Problems
1. Using the Silvestre Varela text, decide whether each statement below agrees with it: (a) Varela was born in Almada; (b) Varela signed a three-year agreement with Porto; (c) Varela broke his fibula during a match. Answer yes or no for each and quote the deciding words of the text.
2. According to the Silvestre Varela text, which player was the only one in the Porto squad ahead of Varela in overall goals during his first year there?
3. Return everything in the Silvestre Varela text from "He represented mainly" down to "Italy and Turkey.", copied word for word.

Text excerpt
__________________________________________________
Silvestre Manuel Gonçalves Varela (born 2 February 1985) is a Portuguese professional footballer who plays for FC Porto B as a winger.

He represented mainly Porto during his career, amassing Primeira Liga totals of 268 matches and 47 goals over 12 seasons and winning 11 major titles, including three national championships and the 2011 Europa League. He also competed professionally in Spain, England, Italy and Turkey.

Varela appeared for Portugal at Euro 2012 and the 2014 World Cup, scoring in both tournaments.

Club career

Sporting CP
A product of Sporting CP's youth system, Varela was born in Almada, Setúbal District, being loaned to Casa Pia A.C. and Vitória F.C. in his early years as a professional. Despite being a regular with the Portuguese under-21s and having enjoyed a decent form in various tournaments, he was not able to secure a place in the Lions first team, only managing two substitute appearances in the 2005–06 season.

In 2007–08, Varela, alongside former Sporting players Beto and Carlos Martins, played for Recreativo de Huelva in Spain (Varela on loan again). After a disappointing campaign despite having received playing time in La Liga, he returned to Sporting in July 2008 only to be immediately sold to C.F. Estrela da Amadora.

Porto
Before the season was over, in March 2009, courtesy of his solid performances at Estrela, only relegated from the Primeira Liga off the field, Varela signed a five-year agreement with champions FC Porto on a free transfer, starting in July. In his first year he ranked second in overall goals in the squad, only behind Radamel Falcao; in March 2010, however, he broke his fibula in training, being lost for the remainder of the campaign as the team finished third.
__________________________________________________
Data shown
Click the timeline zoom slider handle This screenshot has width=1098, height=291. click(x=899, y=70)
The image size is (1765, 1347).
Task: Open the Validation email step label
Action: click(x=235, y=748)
__________________________________________________
Correct answers
1.
(a) Yes: "Varela was born in Almada, Setúbal District"
(b) No: "Varela signed a five-year agreement with champions FC Porto on a free transfer"
(c) No: "in March 2010, however, he broke his fibula in training"

2. Radamel Falcao.

3.
He represented mainly Porto during his career, amassing Primeira Liga totals of 268 matches and 47 goals over 12 seasons and winning 11 major titles, including three national championships and the 2011 Europa League. He also competed professionally in Spain, England, Italy and Turkey.